やること: 提供された文章の「A.2 上期と下期の収支の差」から「路では指数が98、96です。」までを、「路では指数が98、96です。」も含めて一字一句変えずに書き写してください。

提供された文章:
【コンテナ船事業】
Q.1 コンテナ船の市況は全く安定しませんが、特にここ数ヶ月で急落した過程をご解説戴ければと
思います。特定の船会社が無茶な値下げ競争を仕掛けた様なことがあったのでしょうか。
A.1 特定の会社が値下げに走ったかどうかは別にして、相対的に新しい大型船が多数入って来ることが
市況がなかなか安定しない要因かもしれないと思っています。
収益性を無視したような荷量獲得に向けた動きというのは最近は皆様も規模が大きくなった分だけ
損失の額も大きくなってしまうので痛みがわかって来た。
その意味で無闇に目先の荷量を増やすという展開は以前よりは少なくなって来ていると思いうが、
それでもスペースが空くとそこを埋めるという動きが出る土壌にはあるということだと思います。
Q.2 コンテナ船部門の業績は上期は黒字になりました。ですが下期は赤字です。
一方、コスト削減の計画を見ると、コンテナ船部門では前回の予算から上期で30億円、
通期100億円の積み増しをされています。
これを含めても下期が赤字になる予想は運賃が相当下がる想定なのか、見方を教えて下さい。
A.2 上期と下期の収支の差は、コンテナ船事業では元々季節として下期の貿易量が上期に比べれば
減るという構造ではあります。従って下期の収支が上期との比較で悪化するというのは基本構造です。
その上で、ご指摘の通り運賃の見方が大きく関わって来ると思いますので、そちらから
ご説明させて戴きます。
B-1のスライドに、当社のコンテナ船の運賃を指数にしたものがあります。
一番右に13年度の1Q実績、2Q実績とあり、例えば北米航路では指数が98、96です。
上期平均で大体97になります。欧州航路は1Qが62、2Qが76、上期平均は69。
これは平均で、足元は、非常にストレートに言えば、これより遥かに大きく下がっています。
これに対し、先程社長からお話しした様に11月1日から欧州航路、11月15日から北米航路で
運賃修復の予定です。
下期の業績は、この11月の値上げ次第ですが、これはかなりの確度で上がると見ています。
指数で言えば、北米は数ポイント、欧州は数十ポイントの単位で上がると見ています。
ただ一旦上がった運賃レベルも諸環境により今後も若干下がる可能性があると見ます。
旧正月の前にまた若干上がる。また下がる。
瞬間で例えば数十ポイント上がっても、その後上下を繰り返すのではないかとの見方なのです。
下期全体の平均としてはほぼ上期と変わらない数字と想定したものです。
その結果前年比では、やはりかなりの下振れになる。
それを追加のシャーシ、コンテナ等々の売却等も含めリカバーしようとするのですが、
なかなか前年レベルまで届かないのではないかという見方をしております。

データ部分:
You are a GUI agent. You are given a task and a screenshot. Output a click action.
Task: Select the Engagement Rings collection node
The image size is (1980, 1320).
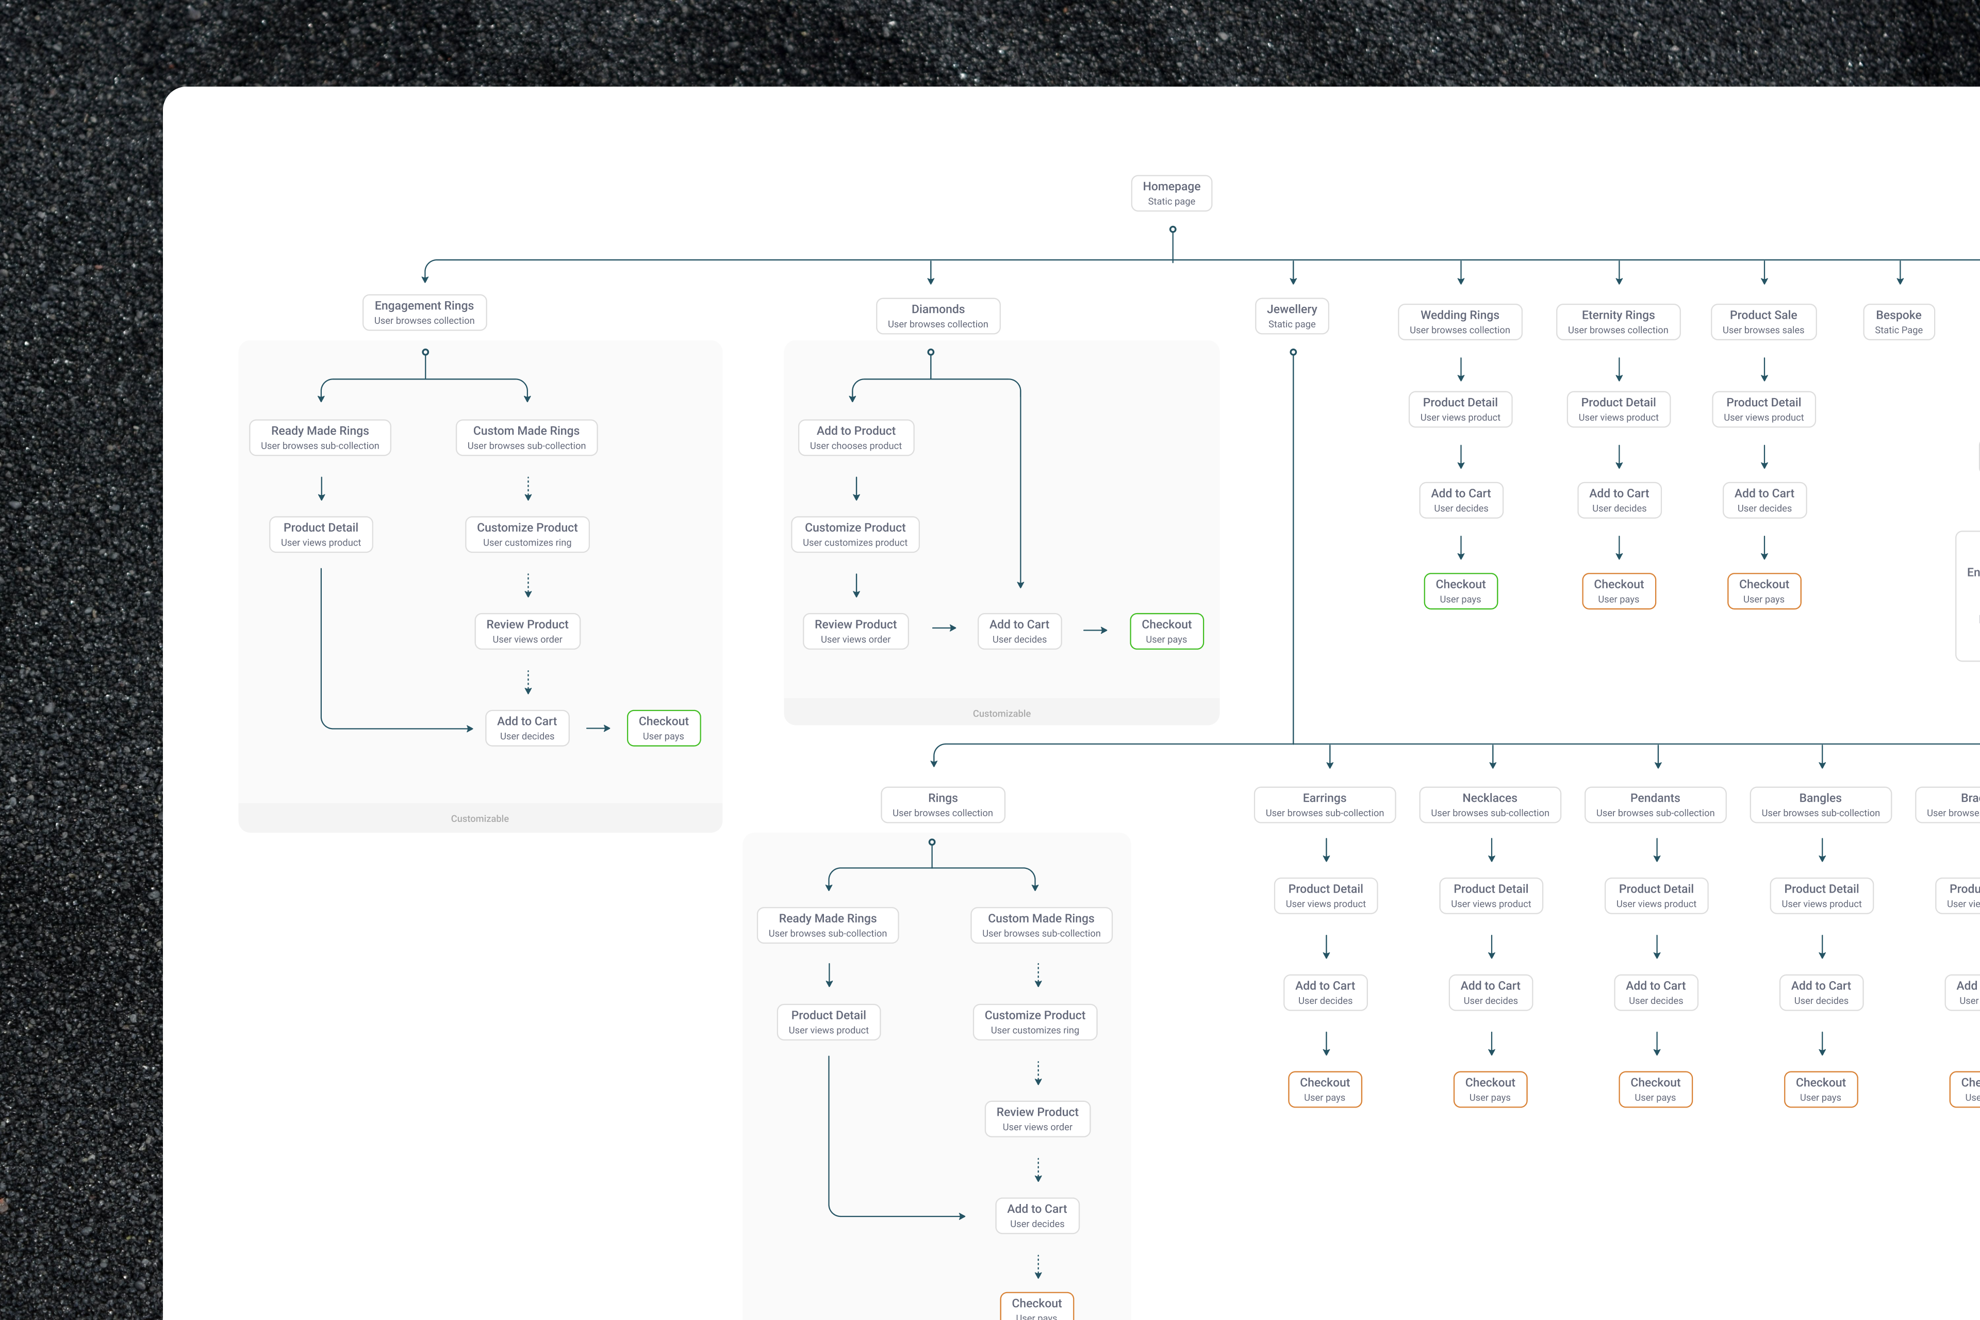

結果は以下:
A.2 上期と下期の収支の差は、コンテナ船事業では元々季節として下期の貿易量が上期に比べれば
減るという構造ではあります。従って下期の収支が上期との比較で悪化するというのは基本構造です。
その上で、ご指摘の通り運賃の見方が大きく関わって来ると思いますので、そちらから
ご説明させて戴きます。
B-1のスライドに、当社のコンテナ船の運賃を指数にしたものがあります。
一番右に13年度の1Q実績、2Q実績とあり、例えば北米航路では指数が98、96です。